Max Dias
Historiador, jornalista, professor do IFES Campus Linhares e Doutor em História
Publicado por: Max Dias Em: Política No dia: 10 de março de 2021
Políticos não deveriam despertar ódio ou paixão. Esses sentimentos típicos de relações aproximadas deveriam servir apenas para o grande ou ex-amor da sua vida. Mas se nem no Big Brother Brasil (um programa de entretenimento!) a população dessa terra consegue se contentar em só assistir pela TV, imagina no caso da política, que afeta a todos o tempo inteiro. Confesso que eu prefiro essa grita toda, a cada nova canetada do STF, do que os indiferentes.
Quem vive de verdade e exerce sua cidadania toma partido, nos diria o filósofo Antonio Gramsci parafraseando Federico Hebbel, já que “a indiferença é o peso morto da história”. É por essas e outras que sinto uma certa repulsa quando um sujeito qualquer, cambaleando com o seu título de eleitor por essas nobres terras furtadas dos índios, chega na hora da eleição e declama a cantilena: “o meu partido é o Brasil”. Engana-se a si próprio e talvez o judiciário nacional, onde o jogo de cena virou rotina.
A novela política envolvendo o Lula parece ter ganhado ares novos no palco do teatro jurídico nacional onde os personagens ali atuam de forma primorosa, fazem acreditar ou duvidar o espectador a cada processo votado e, por fim, mudam a cada minuto aquilo que outrora diziam crer.
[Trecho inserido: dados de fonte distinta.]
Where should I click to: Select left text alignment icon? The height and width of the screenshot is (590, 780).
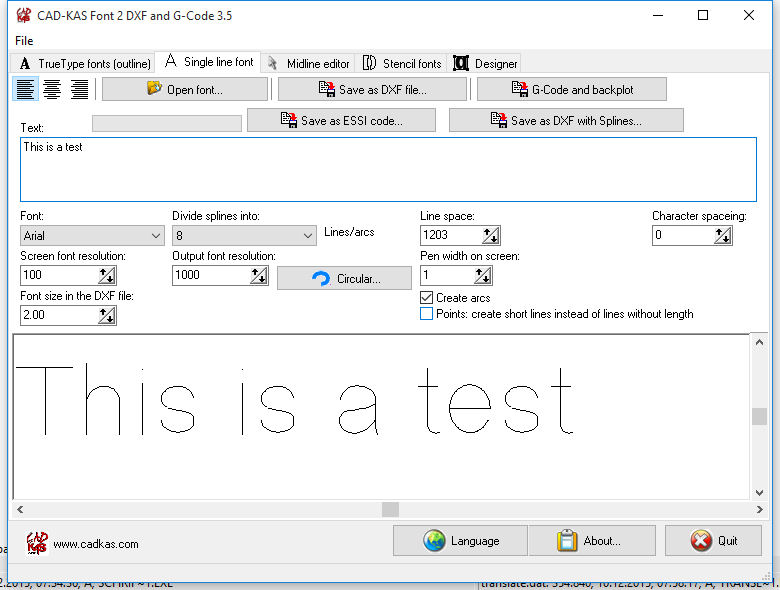click(26, 89)
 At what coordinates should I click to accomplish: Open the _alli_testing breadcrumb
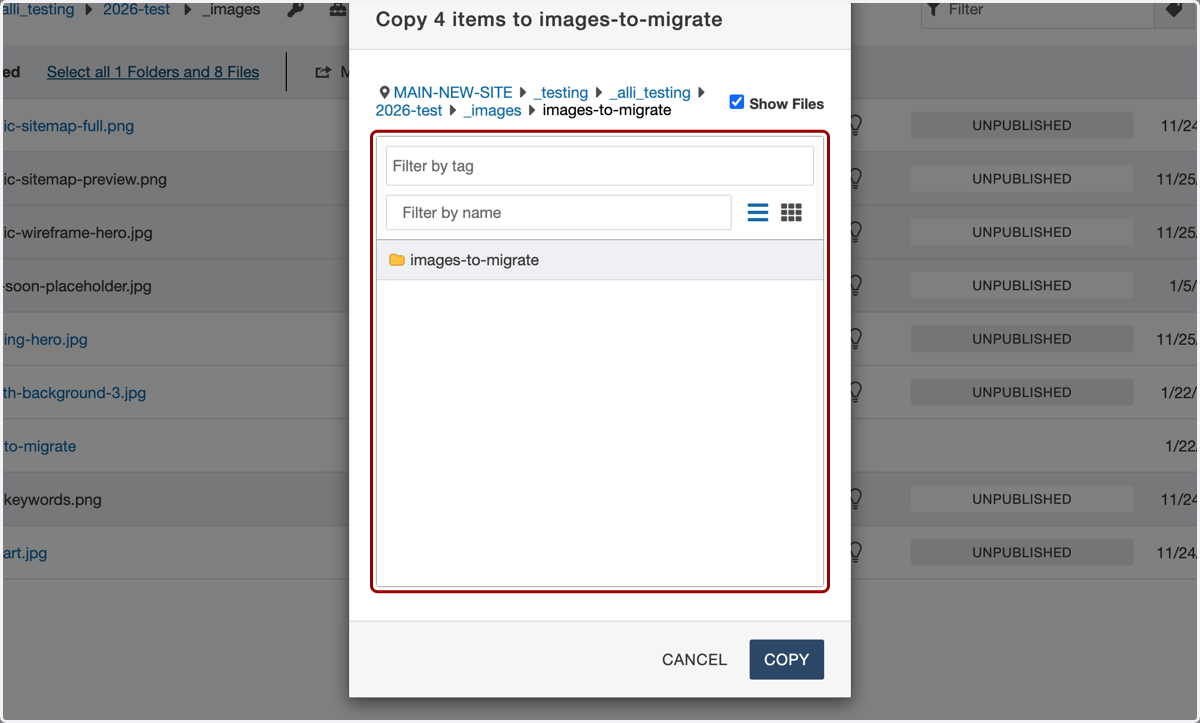650,92
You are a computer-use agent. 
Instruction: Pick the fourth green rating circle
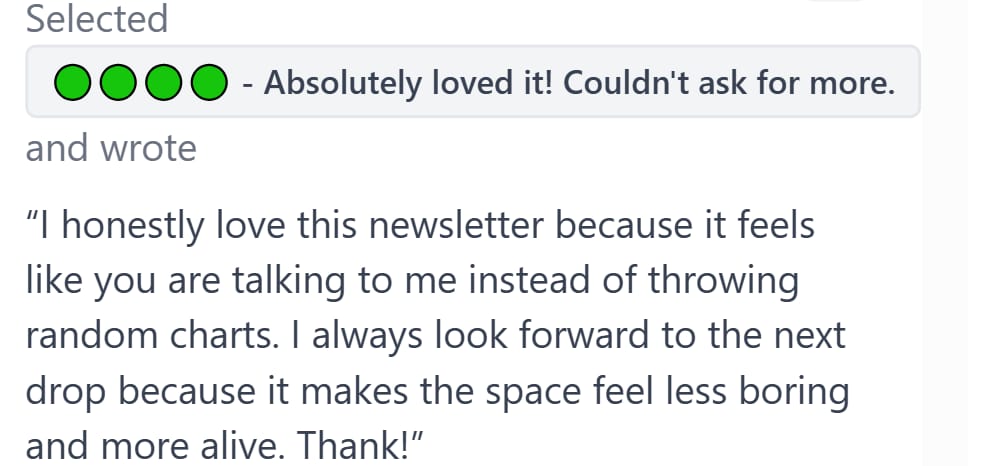209,82
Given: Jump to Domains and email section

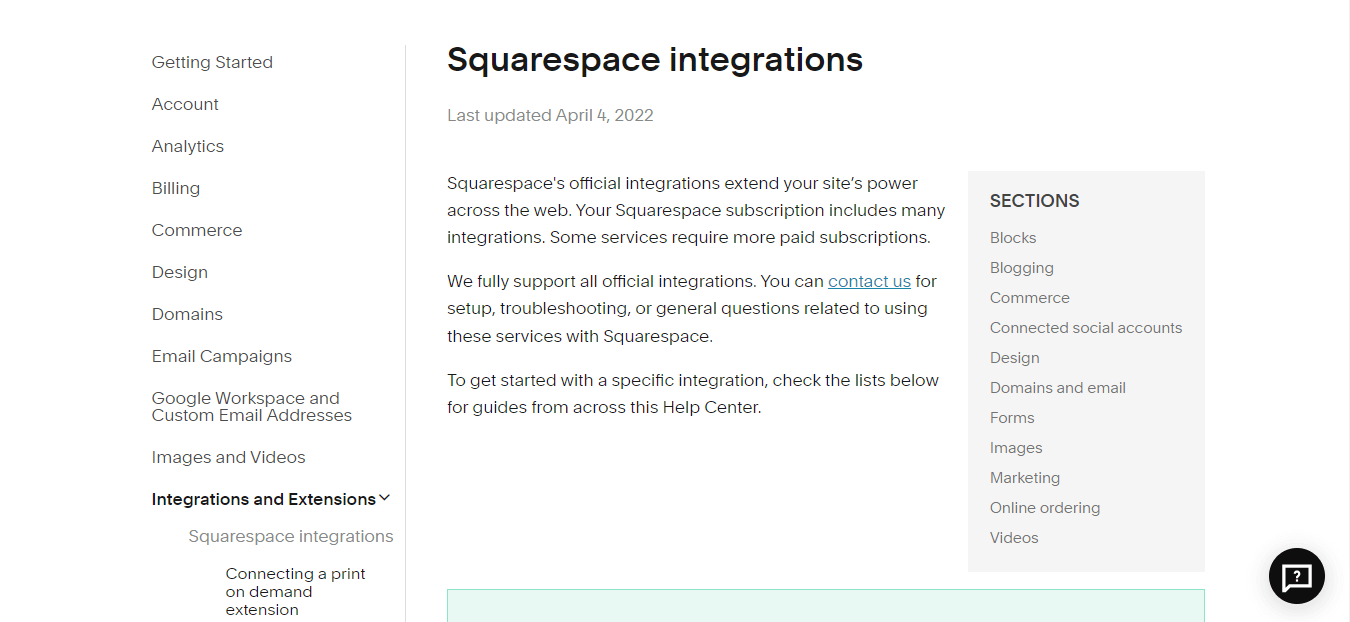Looking at the screenshot, I should point(1058,388).
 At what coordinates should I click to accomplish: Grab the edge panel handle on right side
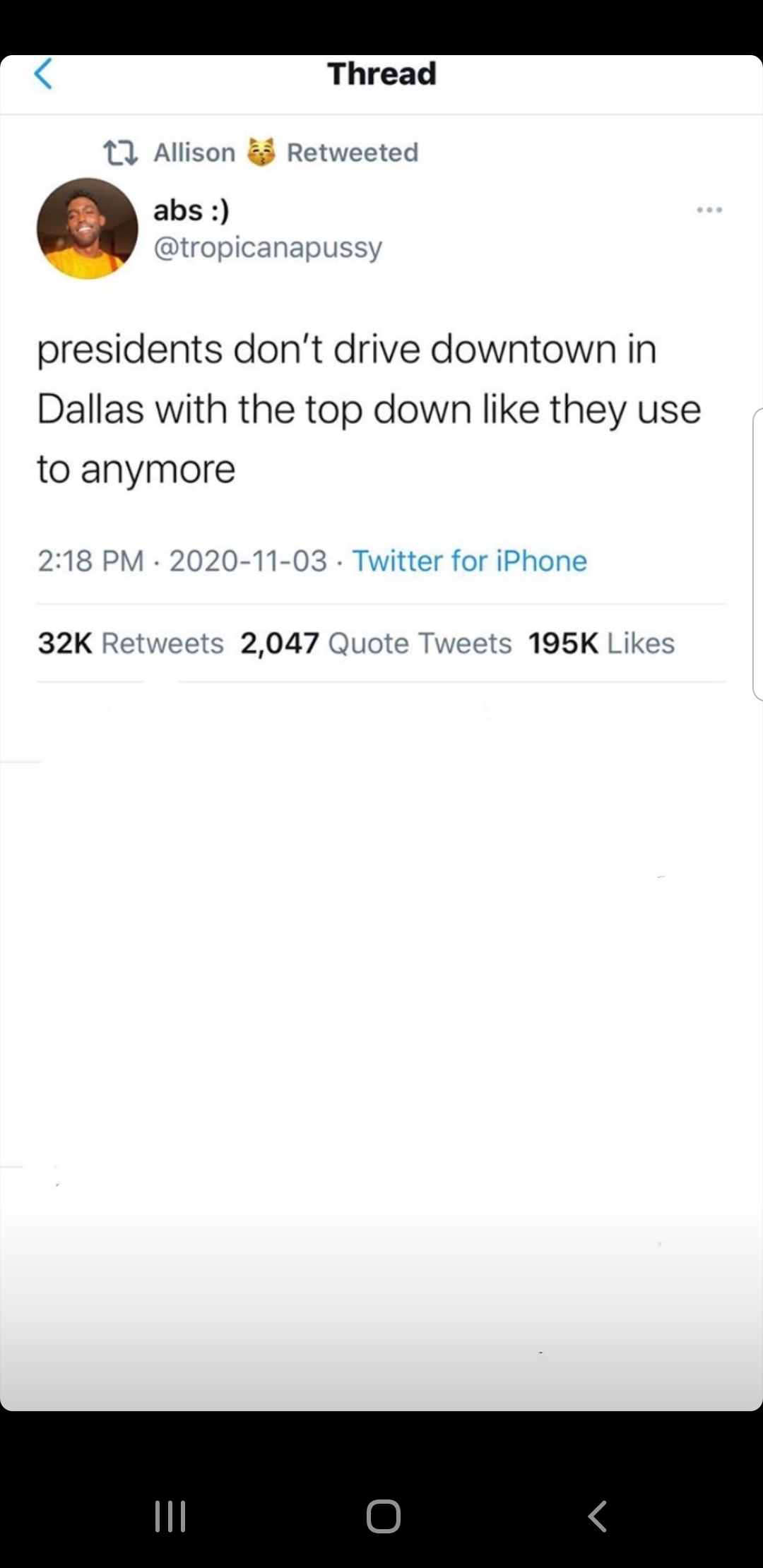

A operação posta em prática pelo STF, iniciada mais precisamente na década passada, tem colocado mais peso sobre a democracia do que aliviado suas tensões.
Se os ministros dos tribunais superiores só perceberam agora a artimanha utilizada pelo ex-juiz Sérgio Moro no julgamento do ex-presidente Lula é por má-fé ou indiferença o que, por si só já sinaliza o grave problema a qual estamos submetidos. Deixo a má-fé de lado (dos ministros, não do Moro). Prefiro não alimentar teorias conspiratórias. Mas, e toda a pirotecnia, a falta de zelo com o rito jurídico e a velocidade para a condenação de Lula só não foram vistos por eles? Fora preciso que os vazamentos do site The Intercept salvassem o ex-presidente? Tudo isso só agora após Lula ter ficado 580 dias no cárcere? Não tem Boninho que sustente a narrativa e organize um bom desfecho para esse espetáculo criado pelos ministros. O que se arrasta a partir de agora é um drama cujas consequências não podem ser medidas. Não espantaria que uma outra espécie de general Villas Boas voltasse as suas retóricas novamente contra o Supremo Tribunal Federal. Porém a resposta dos ministros, agora, seriam outras? E como as Forças Armadas revidariam?
A verdade é que “o mal que recai sobre todos […] não se deve tanto à iniciativa dos poucos que agem, mas à indiferença […] de muitos”, eis o que nos revela a máxima gramsciana sobre as formas de se operar o poder político, travestido de justiça, tal qual encenaram a operação Lava Jato e o ex-herói Sérgio Moro.